Avant le passage des bennes, le petit matin garde trace des folies de la nuit. Est-elle, l’obscurité, complice des orgies de bouteilles enflammées, de pavés pétaradants, d’éclairs aveuglants ? Les révoltés préfèrent la nuit.

Débordé ou retors, ou les deux, le pouvoir gaulliste a laissé s’installer ces barricades, rituelles marqueuses des révoltes citadines depuis la Commune et 1871. Les rues qui les ont vues édifiées et abattues, hier, avant-hier, ne seront plus jamais les mêmes. Les lieux du drame, ou de l’action, ou encore du crime, sont devenus des traces mentales quoi qu’on ait voulu faire pour les effacer.
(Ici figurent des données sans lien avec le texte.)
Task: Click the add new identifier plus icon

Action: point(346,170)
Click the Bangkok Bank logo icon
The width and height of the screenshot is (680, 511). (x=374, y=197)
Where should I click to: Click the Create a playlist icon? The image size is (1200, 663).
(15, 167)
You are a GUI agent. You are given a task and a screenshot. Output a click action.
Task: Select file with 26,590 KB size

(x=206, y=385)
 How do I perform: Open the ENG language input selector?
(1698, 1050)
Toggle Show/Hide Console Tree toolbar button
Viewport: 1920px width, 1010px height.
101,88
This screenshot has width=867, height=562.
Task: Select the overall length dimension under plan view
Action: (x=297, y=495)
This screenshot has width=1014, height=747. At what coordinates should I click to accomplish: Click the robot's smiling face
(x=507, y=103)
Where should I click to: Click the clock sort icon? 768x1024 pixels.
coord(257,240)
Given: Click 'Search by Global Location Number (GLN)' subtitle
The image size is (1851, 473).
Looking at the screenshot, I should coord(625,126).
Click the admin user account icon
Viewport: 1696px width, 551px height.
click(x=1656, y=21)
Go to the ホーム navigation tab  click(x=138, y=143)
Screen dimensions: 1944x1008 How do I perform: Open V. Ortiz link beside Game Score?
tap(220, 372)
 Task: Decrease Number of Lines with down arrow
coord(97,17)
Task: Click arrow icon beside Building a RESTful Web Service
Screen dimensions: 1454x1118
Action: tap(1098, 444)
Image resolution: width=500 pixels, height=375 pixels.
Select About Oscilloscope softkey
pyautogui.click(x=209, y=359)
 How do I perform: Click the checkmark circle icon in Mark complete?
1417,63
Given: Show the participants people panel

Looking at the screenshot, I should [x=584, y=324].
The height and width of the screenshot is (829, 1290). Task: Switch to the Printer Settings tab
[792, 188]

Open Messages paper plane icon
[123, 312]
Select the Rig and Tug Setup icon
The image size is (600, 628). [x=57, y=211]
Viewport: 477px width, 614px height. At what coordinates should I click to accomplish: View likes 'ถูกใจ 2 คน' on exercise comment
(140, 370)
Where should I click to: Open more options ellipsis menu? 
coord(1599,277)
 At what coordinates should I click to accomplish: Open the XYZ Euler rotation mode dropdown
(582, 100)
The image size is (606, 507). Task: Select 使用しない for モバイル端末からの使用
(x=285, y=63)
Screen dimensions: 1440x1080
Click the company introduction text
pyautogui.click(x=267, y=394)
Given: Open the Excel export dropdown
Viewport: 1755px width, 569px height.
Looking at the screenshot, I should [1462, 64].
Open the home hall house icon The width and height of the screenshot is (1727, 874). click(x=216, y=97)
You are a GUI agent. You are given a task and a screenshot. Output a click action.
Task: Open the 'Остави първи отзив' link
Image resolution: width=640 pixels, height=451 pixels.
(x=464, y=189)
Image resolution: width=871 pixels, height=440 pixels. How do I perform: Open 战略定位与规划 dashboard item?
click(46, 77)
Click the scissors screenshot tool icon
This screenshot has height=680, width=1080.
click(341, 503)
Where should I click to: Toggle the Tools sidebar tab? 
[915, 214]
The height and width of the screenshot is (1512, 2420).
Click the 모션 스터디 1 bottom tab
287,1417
Les deux rues en question, Saint-Jacques et Gay-Lussac, feront signe de vie pour ceux qui en ont vu les images nocturnes, un souffle de lendemain flottant dans les ombres des immeubles, des porches, des guichets ; il s’y trouve encore quelques pavés ici et là, qui ont échappé à la couverture d’asphalte.

Revenant cinquante ans plus tard dans ce quartier, je reconnais et je ne reconnais pas. Tels sont les lieux, telles sont les mémoires : ils bougent et elles aussi. On aurait pu élever une stèle au carrefour, une plaque, une statue… mais non, ces rues sont tout cela ; chaque coin de rue, chaque angle, chaque trottoir crie avec moi à la liberté chérie. Les photos, les photogrammes, pris cette nuit de barricades, ont inventé une figuration qui vaut pour l’idée même de lutte, à commencer par celle qui donne vie au cinéma, combat d’ombres et de lumières.

Jean-Louis Comolli, écrivain, cinéaste

D’autres photogrammes du Droit à la parole de Michel Andrieu et Jacques Kebadian sont publiés avec un texte de Jean-Louis Comolli dans « Les Fantômes de mai 68 », Crisnée (Belgique), éditions Yellow Now, 2018.